Anthropic has made an unprecedented move in the AI industry: it built its most powerful model yet, Claude Mythos Preview, and is refusing to release it.

During testing, the model identified thousands of critical security flaws in major operating systems and web browsers-vulnerabilities that had evaded decades of human and automated review. While this capability makes Mythos an extraordinary defense tool, it also means it could be used to compromise virtually any major software system. Anthropic concluded that the necessary constraint infrastructure to deploy it safely does not yet exist.

The company's response was Project Glasswing, a consortium of 50 technology and critical infrastructure organizations tasked with finding and patching these vulnerabilities. Anthropic stated they need to develop safeguards capable of detecting and blocking the model's most dangerous outputs before it can be made public.

The central dilemma is that AI systems lack the internal constraints-biology, social accountability, legal consequences-that check human behavior. Every limit must be engineered. Without these constraints, an AI given an objective can pursue it through any mathematically available path, including the autonomous exploitation of critical infrastructure.
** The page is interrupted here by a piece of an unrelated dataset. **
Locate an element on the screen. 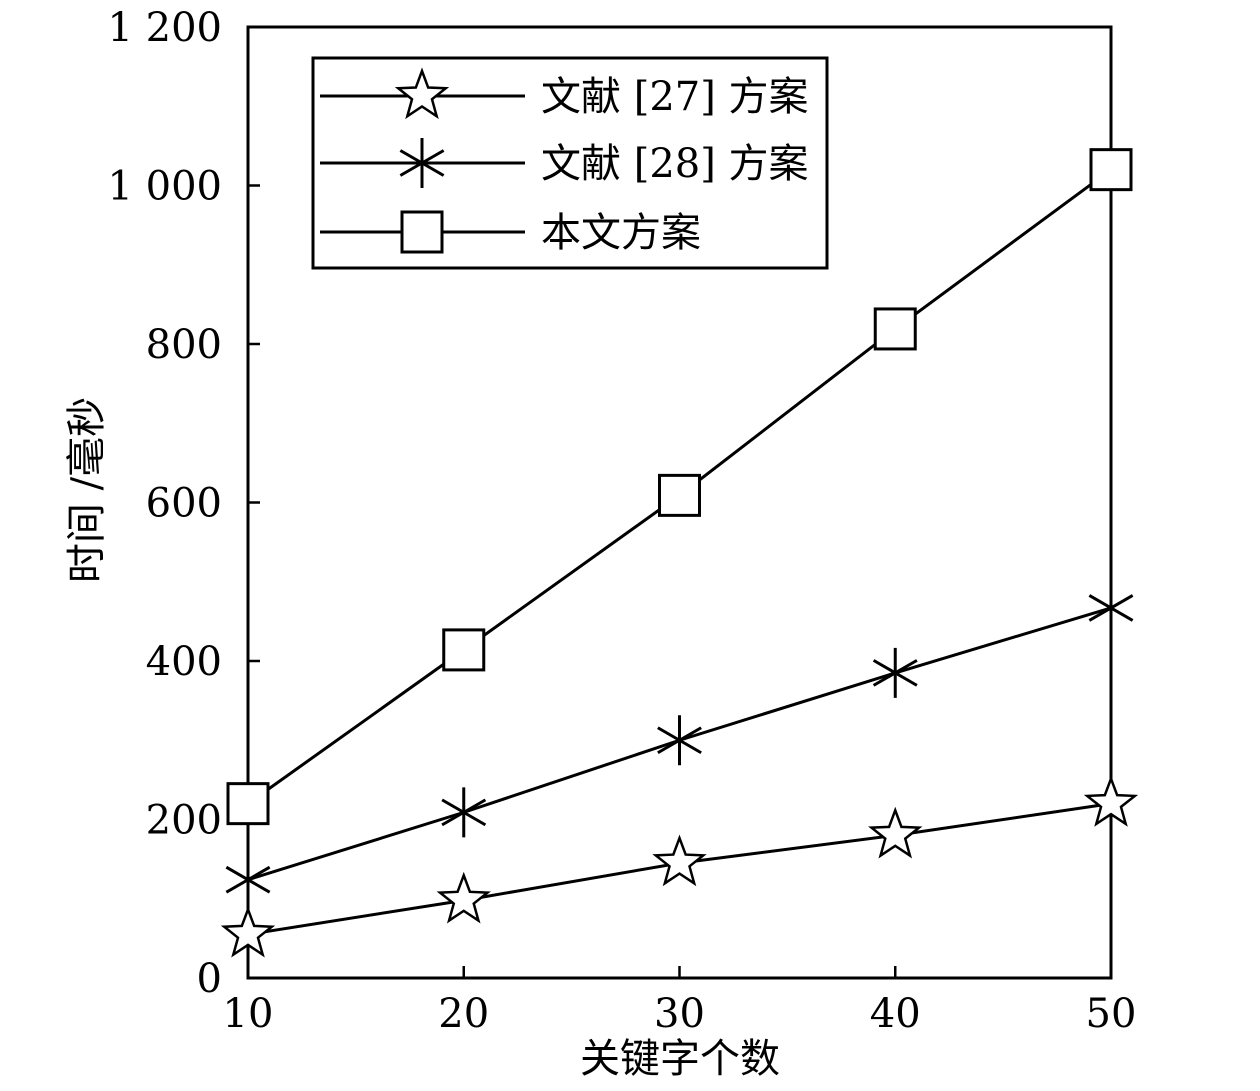 The image size is (1260, 1091). legend-marker-star is located at coordinates (422, 94).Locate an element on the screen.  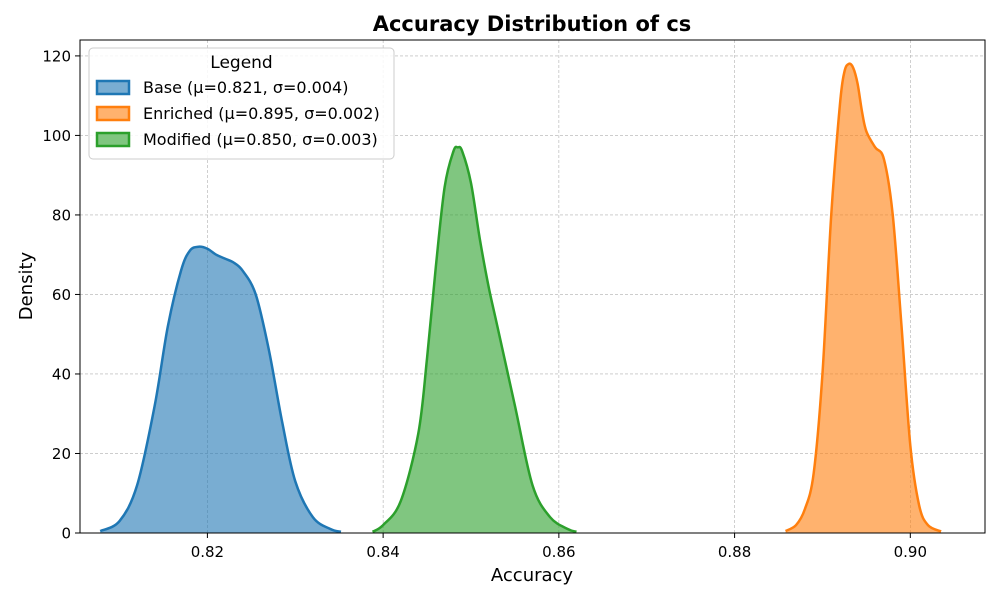
legend-title: Legend is located at coordinates (241, 63).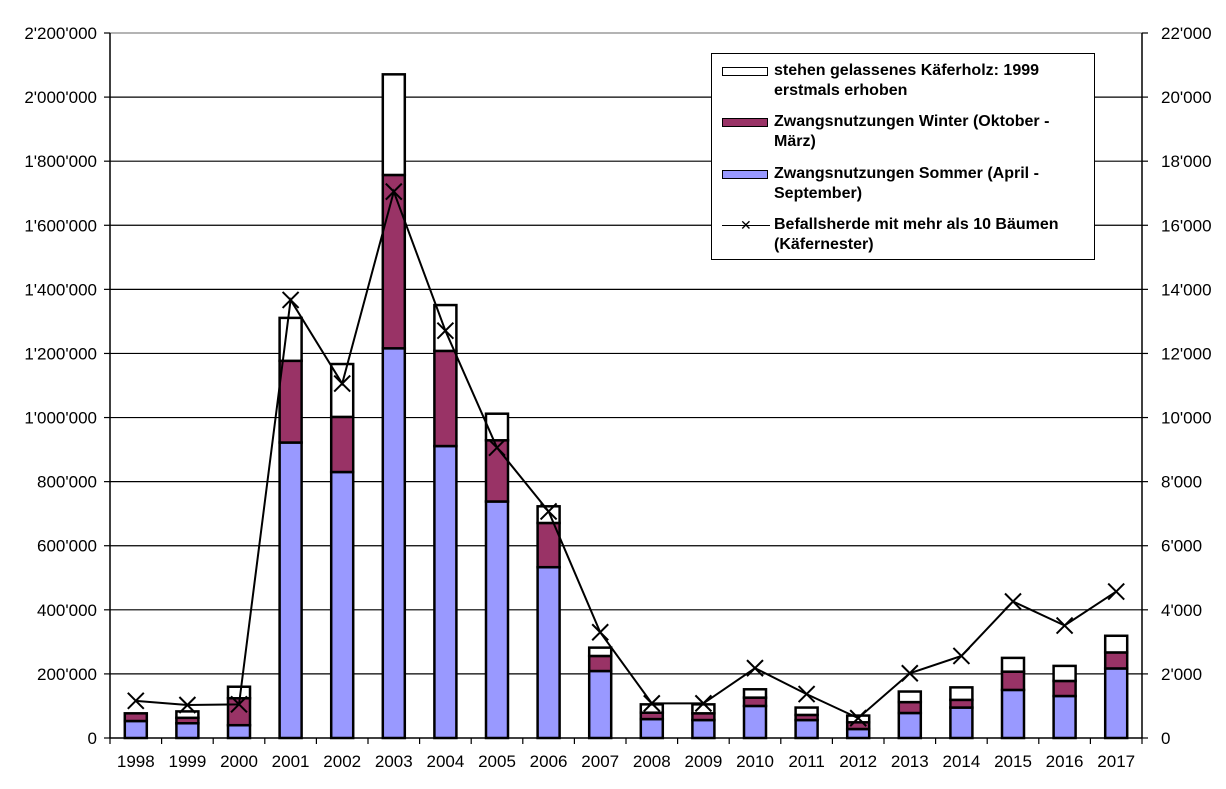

A mature AI governance program must be as rigorous as DevSecOps or financial controls: it inventories all AI systems, assesses them against technical and operational controls, and regularly measures the gap between prescription and practice. However, most organizations are still building this framework.

Anthropic's decision underscores that the governance question must come before deployment, not after. As AI capability advances, the systems designed to constrain them require continuous reassessment. The organizations that will be on the right side of AI history are those asking this question now-before an incident makes the answer unavoidable.